So why would anyone wear tzitzit at night? As a sort of "protection" from the night, in addition to extra Yorei Shamayim. Wearing the kippah at night is the same. It is not obligation to wear the kippah during sleep. (Is wearing a kippah at all obligatory? Maybe "minhag Yisrael Torah hi.") Again, some people do indeed wear the kippah at night for extra Yorei Shamayim.
I have heard a story (I think it was actually somewhere here on Mi Yodeya) of someone who was in a Yeshivah and would take off his kippah during sleep, to which the Mashgiach said he should keep it on. The student said that the kippah always fell off his head at night and got lost to which the Mashgiach replied "you learned how to not fall out of the bed at night; you will also learn to have the kippah stay on at night"!
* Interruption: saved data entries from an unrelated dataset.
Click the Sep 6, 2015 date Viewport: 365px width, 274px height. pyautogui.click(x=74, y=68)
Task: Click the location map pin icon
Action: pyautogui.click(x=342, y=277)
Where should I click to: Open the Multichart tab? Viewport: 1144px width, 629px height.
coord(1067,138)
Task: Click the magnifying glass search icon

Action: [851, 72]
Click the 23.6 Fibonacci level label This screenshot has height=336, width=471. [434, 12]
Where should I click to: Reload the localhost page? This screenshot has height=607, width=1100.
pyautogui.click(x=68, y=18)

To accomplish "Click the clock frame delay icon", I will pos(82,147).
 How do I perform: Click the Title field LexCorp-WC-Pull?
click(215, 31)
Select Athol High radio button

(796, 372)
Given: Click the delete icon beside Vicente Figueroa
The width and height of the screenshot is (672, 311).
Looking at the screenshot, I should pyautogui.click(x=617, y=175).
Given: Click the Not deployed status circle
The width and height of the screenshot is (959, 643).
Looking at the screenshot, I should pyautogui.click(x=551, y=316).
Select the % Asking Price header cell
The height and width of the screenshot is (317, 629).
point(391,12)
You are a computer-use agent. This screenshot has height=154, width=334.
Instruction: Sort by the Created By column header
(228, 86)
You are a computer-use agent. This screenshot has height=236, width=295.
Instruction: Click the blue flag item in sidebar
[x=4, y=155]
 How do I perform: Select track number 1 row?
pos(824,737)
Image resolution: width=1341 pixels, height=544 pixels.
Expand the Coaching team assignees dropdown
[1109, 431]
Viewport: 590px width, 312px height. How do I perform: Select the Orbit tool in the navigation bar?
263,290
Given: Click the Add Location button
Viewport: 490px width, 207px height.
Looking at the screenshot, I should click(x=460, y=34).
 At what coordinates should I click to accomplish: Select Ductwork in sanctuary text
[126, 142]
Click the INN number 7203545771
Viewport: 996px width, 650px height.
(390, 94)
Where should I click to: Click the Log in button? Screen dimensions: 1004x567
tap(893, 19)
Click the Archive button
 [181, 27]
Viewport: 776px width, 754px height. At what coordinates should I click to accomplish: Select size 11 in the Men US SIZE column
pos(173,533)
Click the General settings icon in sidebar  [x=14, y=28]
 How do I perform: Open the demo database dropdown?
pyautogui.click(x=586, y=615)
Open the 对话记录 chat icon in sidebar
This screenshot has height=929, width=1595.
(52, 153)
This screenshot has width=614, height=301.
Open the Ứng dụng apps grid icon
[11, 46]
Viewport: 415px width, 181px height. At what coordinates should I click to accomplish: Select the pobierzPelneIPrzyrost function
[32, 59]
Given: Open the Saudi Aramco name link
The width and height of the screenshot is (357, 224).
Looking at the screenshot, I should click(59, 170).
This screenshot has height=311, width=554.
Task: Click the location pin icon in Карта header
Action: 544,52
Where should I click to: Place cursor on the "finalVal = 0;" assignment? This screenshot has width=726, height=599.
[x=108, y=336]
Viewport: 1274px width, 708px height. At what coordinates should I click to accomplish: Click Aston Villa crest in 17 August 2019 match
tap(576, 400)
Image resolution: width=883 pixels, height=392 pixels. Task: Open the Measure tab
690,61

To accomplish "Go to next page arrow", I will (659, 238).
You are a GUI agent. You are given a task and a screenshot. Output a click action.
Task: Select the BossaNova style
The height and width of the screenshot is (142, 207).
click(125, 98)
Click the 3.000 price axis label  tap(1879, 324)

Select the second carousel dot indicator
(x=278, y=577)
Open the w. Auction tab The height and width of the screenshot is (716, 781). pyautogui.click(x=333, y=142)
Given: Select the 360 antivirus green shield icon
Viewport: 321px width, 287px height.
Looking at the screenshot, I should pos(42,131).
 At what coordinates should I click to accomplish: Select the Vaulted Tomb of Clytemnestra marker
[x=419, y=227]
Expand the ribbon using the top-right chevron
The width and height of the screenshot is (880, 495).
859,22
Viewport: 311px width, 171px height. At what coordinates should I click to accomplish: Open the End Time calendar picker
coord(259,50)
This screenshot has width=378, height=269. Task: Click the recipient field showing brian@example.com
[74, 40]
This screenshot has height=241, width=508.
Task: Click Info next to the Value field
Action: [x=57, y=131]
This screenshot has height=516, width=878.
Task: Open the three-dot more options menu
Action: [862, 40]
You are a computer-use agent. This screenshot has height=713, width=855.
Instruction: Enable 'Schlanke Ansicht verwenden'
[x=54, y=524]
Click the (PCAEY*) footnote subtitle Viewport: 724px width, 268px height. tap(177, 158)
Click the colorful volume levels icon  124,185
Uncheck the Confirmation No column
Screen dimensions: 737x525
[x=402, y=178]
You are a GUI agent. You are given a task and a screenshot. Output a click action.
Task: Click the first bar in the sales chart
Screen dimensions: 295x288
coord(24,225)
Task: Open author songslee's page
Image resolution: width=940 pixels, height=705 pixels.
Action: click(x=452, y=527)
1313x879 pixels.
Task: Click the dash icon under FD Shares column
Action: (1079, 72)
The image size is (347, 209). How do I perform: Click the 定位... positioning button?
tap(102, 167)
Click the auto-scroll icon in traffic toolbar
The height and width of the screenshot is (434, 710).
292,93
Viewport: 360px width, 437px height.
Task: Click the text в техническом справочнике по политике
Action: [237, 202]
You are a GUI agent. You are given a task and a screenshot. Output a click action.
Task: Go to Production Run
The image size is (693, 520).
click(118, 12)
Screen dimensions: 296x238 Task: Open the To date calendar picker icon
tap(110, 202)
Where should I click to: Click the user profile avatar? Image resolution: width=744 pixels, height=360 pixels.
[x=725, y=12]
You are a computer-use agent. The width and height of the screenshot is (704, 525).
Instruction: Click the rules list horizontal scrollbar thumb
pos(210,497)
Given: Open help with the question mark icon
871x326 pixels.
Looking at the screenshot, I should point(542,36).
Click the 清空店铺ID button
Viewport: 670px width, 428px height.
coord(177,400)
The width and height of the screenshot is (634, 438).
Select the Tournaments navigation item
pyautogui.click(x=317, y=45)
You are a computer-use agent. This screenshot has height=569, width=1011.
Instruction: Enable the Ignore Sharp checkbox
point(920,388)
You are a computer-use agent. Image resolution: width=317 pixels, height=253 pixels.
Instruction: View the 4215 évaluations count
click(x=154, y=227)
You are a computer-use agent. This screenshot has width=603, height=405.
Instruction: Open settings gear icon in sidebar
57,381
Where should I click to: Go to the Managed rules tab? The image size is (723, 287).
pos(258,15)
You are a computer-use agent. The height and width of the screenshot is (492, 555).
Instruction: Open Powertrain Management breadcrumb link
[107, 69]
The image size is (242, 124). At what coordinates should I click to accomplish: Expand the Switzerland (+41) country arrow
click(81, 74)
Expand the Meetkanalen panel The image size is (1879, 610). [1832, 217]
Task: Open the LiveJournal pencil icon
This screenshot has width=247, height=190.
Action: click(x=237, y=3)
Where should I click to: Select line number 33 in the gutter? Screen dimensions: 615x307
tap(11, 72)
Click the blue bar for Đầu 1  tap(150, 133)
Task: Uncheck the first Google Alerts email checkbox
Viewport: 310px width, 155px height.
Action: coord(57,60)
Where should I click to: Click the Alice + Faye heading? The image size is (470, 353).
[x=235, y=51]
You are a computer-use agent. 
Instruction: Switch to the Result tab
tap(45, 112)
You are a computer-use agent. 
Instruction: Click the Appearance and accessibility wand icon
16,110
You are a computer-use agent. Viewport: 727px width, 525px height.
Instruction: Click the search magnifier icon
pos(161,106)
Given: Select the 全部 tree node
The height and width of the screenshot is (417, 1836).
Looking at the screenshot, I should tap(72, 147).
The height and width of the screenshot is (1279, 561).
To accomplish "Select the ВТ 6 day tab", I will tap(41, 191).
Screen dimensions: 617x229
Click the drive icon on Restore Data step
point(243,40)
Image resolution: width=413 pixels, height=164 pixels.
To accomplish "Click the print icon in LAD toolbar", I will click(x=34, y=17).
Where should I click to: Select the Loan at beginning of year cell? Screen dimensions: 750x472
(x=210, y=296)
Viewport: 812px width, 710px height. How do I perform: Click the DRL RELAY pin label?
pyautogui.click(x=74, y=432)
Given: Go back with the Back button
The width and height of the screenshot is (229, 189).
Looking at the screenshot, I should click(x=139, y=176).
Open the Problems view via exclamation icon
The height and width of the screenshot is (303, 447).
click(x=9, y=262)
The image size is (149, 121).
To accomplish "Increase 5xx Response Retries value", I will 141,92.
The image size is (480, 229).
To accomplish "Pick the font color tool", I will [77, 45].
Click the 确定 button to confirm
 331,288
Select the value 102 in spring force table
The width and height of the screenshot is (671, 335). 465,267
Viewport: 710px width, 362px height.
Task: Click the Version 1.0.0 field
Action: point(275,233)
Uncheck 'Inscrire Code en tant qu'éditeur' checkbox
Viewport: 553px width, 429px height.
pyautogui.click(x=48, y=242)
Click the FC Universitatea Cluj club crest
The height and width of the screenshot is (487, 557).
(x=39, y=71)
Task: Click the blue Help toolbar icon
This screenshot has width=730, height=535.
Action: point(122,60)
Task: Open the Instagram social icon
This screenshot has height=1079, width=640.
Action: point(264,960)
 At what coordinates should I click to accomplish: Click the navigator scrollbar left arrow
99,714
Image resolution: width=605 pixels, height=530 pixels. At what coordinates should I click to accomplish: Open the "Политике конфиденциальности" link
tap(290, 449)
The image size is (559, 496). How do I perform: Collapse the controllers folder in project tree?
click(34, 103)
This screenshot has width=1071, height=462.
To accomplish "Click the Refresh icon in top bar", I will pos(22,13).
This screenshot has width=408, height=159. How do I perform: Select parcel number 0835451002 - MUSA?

As for reciting the bracha over the tzitzit the following morning, the matter is a bit more complicated than a yes or no answer. It is preferable to have one tallit katan for the day and one for the night, that way one could don a tallit in the night before bed (in which a bracha would not be said) and in the morning take them off, put on his daytime tzitzit and recite the bracha on them. If however he only has one tallit katan for night and day, then a bracha is not recited. But if one is married, he does not recite the bracha on the tallit katan anyway, because he says the bracha over the tallit gadol during Shacharit.
See here.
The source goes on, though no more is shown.